→ **WORKING DATA**
-*-
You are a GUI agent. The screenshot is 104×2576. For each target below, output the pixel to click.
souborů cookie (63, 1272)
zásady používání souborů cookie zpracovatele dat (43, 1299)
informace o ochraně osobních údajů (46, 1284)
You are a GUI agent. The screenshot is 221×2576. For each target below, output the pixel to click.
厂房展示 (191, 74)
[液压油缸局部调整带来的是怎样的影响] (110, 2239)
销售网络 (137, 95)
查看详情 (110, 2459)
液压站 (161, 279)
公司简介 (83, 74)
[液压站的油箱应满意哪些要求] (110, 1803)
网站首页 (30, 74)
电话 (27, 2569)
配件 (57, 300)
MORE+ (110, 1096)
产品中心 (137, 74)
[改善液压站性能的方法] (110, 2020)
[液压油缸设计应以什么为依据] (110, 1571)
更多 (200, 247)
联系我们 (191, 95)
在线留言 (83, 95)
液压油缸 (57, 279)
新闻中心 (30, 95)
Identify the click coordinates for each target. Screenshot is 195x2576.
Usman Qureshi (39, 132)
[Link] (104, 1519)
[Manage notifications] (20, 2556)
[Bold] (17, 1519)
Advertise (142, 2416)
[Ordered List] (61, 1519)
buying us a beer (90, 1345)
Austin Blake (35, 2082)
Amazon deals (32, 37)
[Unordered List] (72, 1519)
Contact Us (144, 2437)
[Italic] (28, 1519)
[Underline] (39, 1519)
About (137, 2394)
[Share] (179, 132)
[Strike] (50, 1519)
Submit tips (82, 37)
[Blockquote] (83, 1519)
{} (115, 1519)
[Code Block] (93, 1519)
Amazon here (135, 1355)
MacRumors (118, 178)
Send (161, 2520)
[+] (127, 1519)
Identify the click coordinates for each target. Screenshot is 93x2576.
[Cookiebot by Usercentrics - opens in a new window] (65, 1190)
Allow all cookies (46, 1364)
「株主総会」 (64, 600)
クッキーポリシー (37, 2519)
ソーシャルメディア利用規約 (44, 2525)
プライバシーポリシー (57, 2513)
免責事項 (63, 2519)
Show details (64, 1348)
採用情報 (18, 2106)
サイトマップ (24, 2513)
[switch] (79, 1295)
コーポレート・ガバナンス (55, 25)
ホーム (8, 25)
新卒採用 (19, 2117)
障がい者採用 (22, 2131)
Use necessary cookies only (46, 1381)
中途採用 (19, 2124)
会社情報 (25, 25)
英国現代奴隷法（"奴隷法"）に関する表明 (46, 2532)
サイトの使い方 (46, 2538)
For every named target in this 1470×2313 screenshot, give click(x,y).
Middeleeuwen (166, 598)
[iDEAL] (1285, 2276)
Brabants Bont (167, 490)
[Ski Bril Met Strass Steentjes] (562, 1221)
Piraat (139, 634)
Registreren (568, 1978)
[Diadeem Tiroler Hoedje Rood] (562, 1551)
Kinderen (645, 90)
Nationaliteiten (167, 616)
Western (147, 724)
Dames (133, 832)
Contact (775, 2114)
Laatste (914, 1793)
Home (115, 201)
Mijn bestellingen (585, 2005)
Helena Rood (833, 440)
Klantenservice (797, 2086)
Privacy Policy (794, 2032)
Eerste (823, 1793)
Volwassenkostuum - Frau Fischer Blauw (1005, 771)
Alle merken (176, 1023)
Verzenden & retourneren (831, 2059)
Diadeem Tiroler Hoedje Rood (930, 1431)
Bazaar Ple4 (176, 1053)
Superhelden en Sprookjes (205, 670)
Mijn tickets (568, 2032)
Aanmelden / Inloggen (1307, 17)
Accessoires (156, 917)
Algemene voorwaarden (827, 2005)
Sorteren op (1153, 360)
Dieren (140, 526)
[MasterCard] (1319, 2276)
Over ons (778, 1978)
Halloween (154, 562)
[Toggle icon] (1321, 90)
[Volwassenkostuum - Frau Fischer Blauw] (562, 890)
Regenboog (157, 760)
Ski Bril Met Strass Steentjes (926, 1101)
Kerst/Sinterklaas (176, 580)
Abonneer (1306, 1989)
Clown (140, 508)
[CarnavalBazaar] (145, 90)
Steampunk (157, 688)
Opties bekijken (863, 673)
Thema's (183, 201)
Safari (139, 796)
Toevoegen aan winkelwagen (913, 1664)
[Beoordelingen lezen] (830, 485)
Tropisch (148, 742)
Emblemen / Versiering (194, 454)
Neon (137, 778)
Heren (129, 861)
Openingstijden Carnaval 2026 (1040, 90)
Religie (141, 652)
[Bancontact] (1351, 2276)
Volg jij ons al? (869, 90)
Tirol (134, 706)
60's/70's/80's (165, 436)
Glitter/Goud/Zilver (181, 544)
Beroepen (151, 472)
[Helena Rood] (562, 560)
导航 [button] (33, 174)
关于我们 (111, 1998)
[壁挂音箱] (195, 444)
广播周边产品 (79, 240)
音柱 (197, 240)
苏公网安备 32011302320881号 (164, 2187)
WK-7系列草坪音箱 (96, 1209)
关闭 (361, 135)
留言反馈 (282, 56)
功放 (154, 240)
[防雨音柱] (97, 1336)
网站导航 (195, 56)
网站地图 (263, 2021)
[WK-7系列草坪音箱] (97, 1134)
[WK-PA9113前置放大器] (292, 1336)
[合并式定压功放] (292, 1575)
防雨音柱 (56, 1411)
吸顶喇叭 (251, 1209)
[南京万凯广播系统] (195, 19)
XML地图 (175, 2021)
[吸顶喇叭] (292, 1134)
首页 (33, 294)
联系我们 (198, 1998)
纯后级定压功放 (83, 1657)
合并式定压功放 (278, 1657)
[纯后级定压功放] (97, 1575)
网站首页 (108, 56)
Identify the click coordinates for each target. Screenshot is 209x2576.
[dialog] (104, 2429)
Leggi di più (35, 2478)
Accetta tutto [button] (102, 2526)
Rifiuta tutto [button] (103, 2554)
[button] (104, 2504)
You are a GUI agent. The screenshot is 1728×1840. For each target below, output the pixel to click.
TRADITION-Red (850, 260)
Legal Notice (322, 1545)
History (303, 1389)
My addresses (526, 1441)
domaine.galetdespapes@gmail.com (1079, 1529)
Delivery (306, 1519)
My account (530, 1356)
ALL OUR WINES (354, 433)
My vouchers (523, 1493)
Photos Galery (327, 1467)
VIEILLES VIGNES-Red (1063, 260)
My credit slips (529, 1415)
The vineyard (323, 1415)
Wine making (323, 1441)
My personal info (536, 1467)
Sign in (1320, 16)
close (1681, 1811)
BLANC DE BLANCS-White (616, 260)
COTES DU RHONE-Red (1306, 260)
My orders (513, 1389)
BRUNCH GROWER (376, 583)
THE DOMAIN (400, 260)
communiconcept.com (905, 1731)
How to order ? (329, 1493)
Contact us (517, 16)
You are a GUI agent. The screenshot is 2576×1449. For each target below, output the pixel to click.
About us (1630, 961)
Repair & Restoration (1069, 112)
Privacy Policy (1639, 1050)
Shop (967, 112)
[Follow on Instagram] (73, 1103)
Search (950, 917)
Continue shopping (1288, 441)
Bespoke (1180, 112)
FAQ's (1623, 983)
-*-
Output the material above in full. Change nothing.

→ **THE ANSWER**
You are a GUI agent. The screenshot is 104×2576. For each target below, output the pixel to click.
souborů cookie (63, 1272)
zásady používání souborů cookie zpracovatele dat (43, 1299)
informace o ochraně osobních údajů (46, 1284)
You are a GUI agent. The screenshot is 221×2576. For each target below, output the pixel to click.
厂房展示 (191, 74)
[液压油缸局部调整带来的是怎样的影响] (110, 2239)
销售网络 (137, 95)
查看详情 (110, 2459)
液压站 (161, 279)
公司简介 (83, 74)
[液压站的油箱应满意哪些要求] (110, 1803)
网站首页 (30, 74)
电话 (27, 2569)
配件 (57, 300)
MORE+ (110, 1096)
产品中心 (137, 74)
[改善液压站性能的方法] (110, 2020)
[液压油缸设计应以什么为依据] (110, 1571)
更多 (200, 247)
联系我们 (191, 95)
在线留言 (83, 95)
液压油缸 (57, 279)
新闻中心 (30, 95)
Identify the click coordinates for each target. Screenshot is 195x2576.
Usman Qureshi (39, 132)
[Link] (104, 1519)
[Manage notifications] (20, 2556)
[Bold] (17, 1519)
Advertise (142, 2416)
[Ordered List] (61, 1519)
buying us a beer (90, 1345)
Austin Blake (35, 2082)
Amazon deals (32, 37)
[Unordered List] (72, 1519)
Contact Us (144, 2437)
[Italic] (28, 1519)
[Underline] (39, 1519)
About (137, 2394)
[Share] (179, 132)
[Strike] (50, 1519)
Submit tips (82, 37)
[Blockquote] (83, 1519)
{} (115, 1519)
[Code Block] (93, 1519)
Amazon here (135, 1355)
MacRumors (118, 178)
Send (161, 2520)
[+] (127, 1519)
Identify the click coordinates for each target. Screenshot is 93x2576.
[Cookiebot by Usercentrics - opens in a new window] (65, 1190)
Allow all cookies (46, 1364)
「株主総会」 (64, 600)
クッキーポリシー (37, 2519)
ソーシャルメディア利用規約 (44, 2525)
プライバシーポリシー (57, 2513)
免責事項 (63, 2519)
Show details (64, 1348)
採用情報 (18, 2106)
サイトマップ (24, 2513)
[switch] (79, 1295)
コーポレート・ガバナンス (55, 25)
ホーム (8, 25)
新卒採用 (19, 2117)
障がい者採用 (22, 2131)
Use necessary cookies only (46, 1381)
中途採用 (19, 2124)
会社情報 (25, 25)
英国現代奴隷法（"奴隷法"）に関する表明 (46, 2532)
サイトの使い方 (46, 2538)
For every named target in this 1470×2313 screenshot, give click(x,y).
Middeleeuwen (166, 598)
[iDEAL] (1285, 2276)
Brabants Bont (167, 490)
[Ski Bril Met Strass Steentjes] (562, 1221)
Piraat (139, 634)
Registreren (568, 1978)
[Diadeem Tiroler Hoedje Rood] (562, 1551)
Kinderen (645, 90)
Nationaliteiten (167, 616)
Western (147, 724)
Dames (133, 832)
Contact (775, 2114)
Laatste (914, 1793)
Home (115, 201)
Mijn bestellingen (585, 2005)
Helena Rood (833, 440)
Klantenservice (797, 2086)
Privacy Policy (794, 2032)
Eerste (823, 1793)
Volwassenkostuum - Frau Fischer Blauw (1005, 771)
Alle merken (176, 1023)
Verzenden & retourneren (831, 2059)
Diadeem Tiroler Hoedje Rood (930, 1431)
Bazaar Ple4 (176, 1053)
Superhelden en Sprookjes (205, 670)
Mijn tickets (568, 2032)
Aanmelden / Inloggen (1307, 17)
Accessoires (156, 917)
Algemene voorwaarden (827, 2005)
Sorteren op (1153, 360)
Dieren (140, 526)
[MasterCard] (1319, 2276)
Over ons (778, 1978)
Halloween (154, 562)
[Toggle icon] (1321, 90)
[Volwassenkostuum - Frau Fischer Blauw] (562, 890)
Regenboog (157, 760)
Ski Bril Met Strass Steentjes (926, 1101)
Kerst/Sinterklaas (176, 580)
Abonneer (1306, 1989)
Clown (140, 508)
[CarnavalBazaar] (145, 90)
Steampunk (157, 688)
Opties bekijken (863, 673)
Thema's (183, 201)
Safari (139, 796)
Toevoegen aan winkelwagen (913, 1664)
[Beoordelingen lezen] (830, 485)
Tropisch (148, 742)
Emblemen / Versiering (194, 454)
Neon (137, 778)
Heren (129, 861)
Openingstijden Carnaval 2026 (1040, 90)
Religie (141, 652)
[Bancontact] (1351, 2276)
Volg jij ons al? (869, 90)
Tirol (134, 706)
60's/70's/80's (165, 436)
Glitter/Goud/Zilver (181, 544)
Beroepen (151, 472)
[Helena Rood] (562, 560)
导航 [button] (33, 174)
关于我们 (111, 1998)
[壁挂音箱] (195, 444)
广播周边产品 (79, 240)
音柱 (197, 240)
苏公网安备 32011302320881号 (164, 2187)
WK-7系列草坪音箱 (96, 1209)
关闭 (361, 135)
留言反馈 (282, 56)
功放 (154, 240)
[防雨音柱] (97, 1336)
网站导航 (195, 56)
网站地图 (263, 2021)
[WK-7系列草坪音箱] (97, 1134)
[WK-PA9113前置放大器] (292, 1336)
[合并式定压功放] (292, 1575)
防雨音柱 (56, 1411)
吸顶喇叭 (251, 1209)
[南京万凯广播系统] (195, 19)
XML地图 (175, 2021)
[吸顶喇叭] (292, 1134)
首页 (33, 294)
联系我们 (198, 1998)
纯后级定压功放 (83, 1657)
合并式定压功放 (278, 1657)
[纯后级定压功放] (97, 1575)
网站首页 (108, 56)
Identify the click coordinates for each target. Screenshot is 209x2576.
[dialog] (104, 2429)
Leggi di più (35, 2478)
Accetta tutto [button] (102, 2526)
Rifiuta tutto [button] (103, 2554)
[button] (104, 2504)
You are a GUI agent. The screenshot is 1728×1840. For each target below, output the pixel to click.
TRADITION-Red (850, 260)
Legal Notice (322, 1545)
History (303, 1389)
My addresses (526, 1441)
domaine.galetdespapes@gmail.com (1079, 1529)
Delivery (306, 1519)
My account (530, 1356)
ALL OUR WINES (354, 433)
My vouchers (523, 1493)
Photos Galery (327, 1467)
VIEILLES VIGNES-Red (1063, 260)
My credit slips (529, 1415)
The vineyard (323, 1415)
Wine making (323, 1441)
My personal info (536, 1467)
Sign in (1320, 16)
close (1681, 1811)
BLANC DE BLANCS-White (616, 260)
COTES DU RHONE-Red (1306, 260)
My orders (513, 1389)
BRUNCH GROWER (376, 583)
THE DOMAIN (400, 260)
communiconcept.com (905, 1731)
How to order ? (329, 1493)
Contact us (517, 16)
You are a GUI agent. The screenshot is 2576×1449. For each target below, output the pixel to click.
About us (1630, 961)
Repair & Restoration (1069, 112)
Privacy Policy (1639, 1050)
Shop (967, 112)
[Follow on Instagram] (73, 1103)
Search (950, 917)
Continue shopping (1288, 441)
Bespoke (1180, 112)
FAQ's (1623, 983)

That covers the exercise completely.